I’ve been researching ‘how to be compassionate’ and have found tons of web pages that talk about rituals of compassion and go into all these complexities of how to be compassionate. It’s really great that there are so many places to go to learn how to be more compassionate people. Personally, I like things to be simple and concise. Here are some thoughts I have on how we can learn to be more compassionate:
- Daily reminder – some people need a visual reminder on their mirror or somewhere they look often. There was a lady I worked with years ago that when she was having a bad day or was cranky, she would put a sticky note next to her monitor so that when she looked at a patient, she’d see the note and remember to smile and be polite. I used to have personal goals on the wall of my cubicle so I’d remember to live up to the expectations I had of myself.
- Help people – it’s as simple as this. When you see someone in need, help. If someone is having trouble carrying something, ask if they would like assistance. If someone is carrying something and trying to open a door, open it for them. If someone has a flat tire, pull over and offer to assist or call for assistance. If someone is injured, do something.
- Try to understand people – sometimes when people are being cranky or not very kind it is because they are having a rough time and it’s not personal. Before taking offense at the way someone acts, stop and think about why they might be acting that way and forgive them.

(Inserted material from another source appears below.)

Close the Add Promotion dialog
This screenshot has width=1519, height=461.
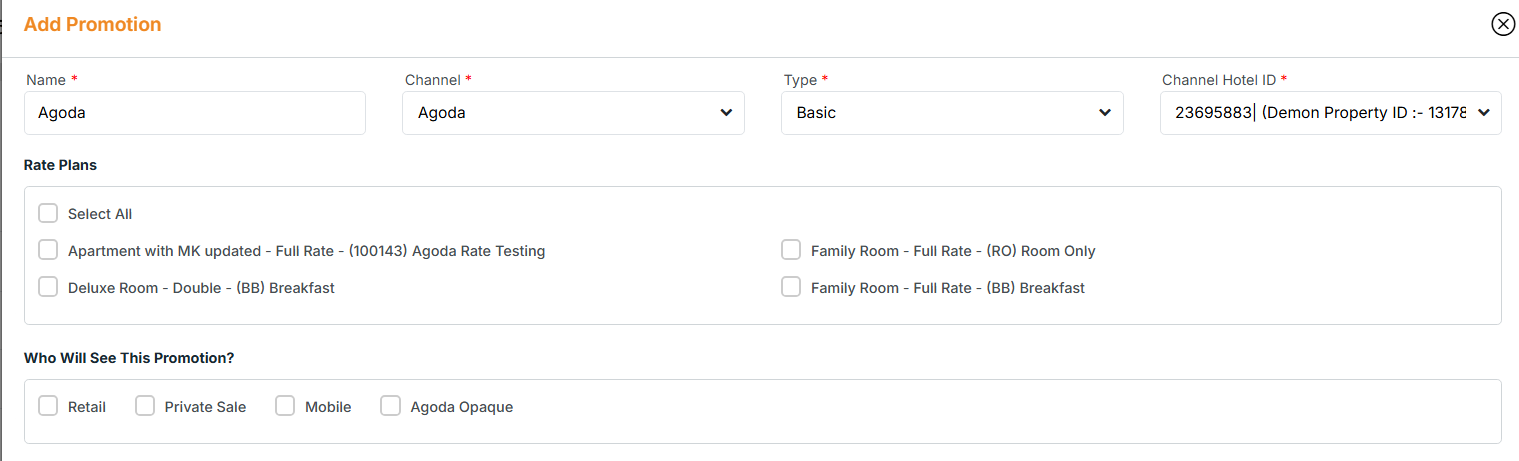coord(1503,24)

If the action persists, talk to them and ask them to help you understand why they are acting like that towards you. If something you did offended them, just apologize. Sometimes that is all people want.

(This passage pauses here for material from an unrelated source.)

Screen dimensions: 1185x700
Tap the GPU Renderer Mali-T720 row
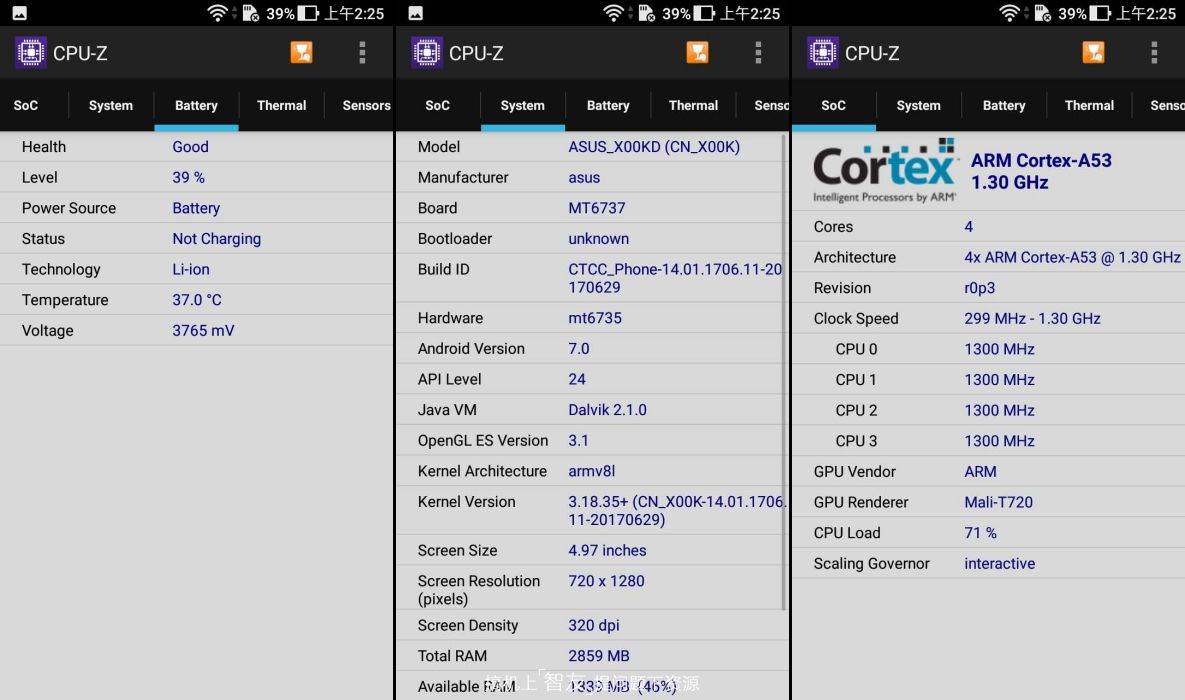[x=987, y=503]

- Do acts of service – go out of your way to find people in need. There are plenty of service opportunities around. People always need help, causes can always use volunteers. Spare an hour or two at a food bank, watch a baby for a new mom so she can take a nap or a long shower, do yard work for an elderly neighbor, spend time helping in a classroom, volunteer at a life center to help the homeless or disabled learn life skills, organize a food drive for a homeless shelter or a women’s shelter, get a group together and put together school kits for needy schools or children in orphanages overseas, write letters to military members overseas, go through your closet and donate clothes to a needy family or a shelter, volunteer at a hospital, visit people in the hospital or nursing home, send a care kit to military units. There are thousands of ways to give service. If you have a particular interest in a way to serve, just google it and you will find a way.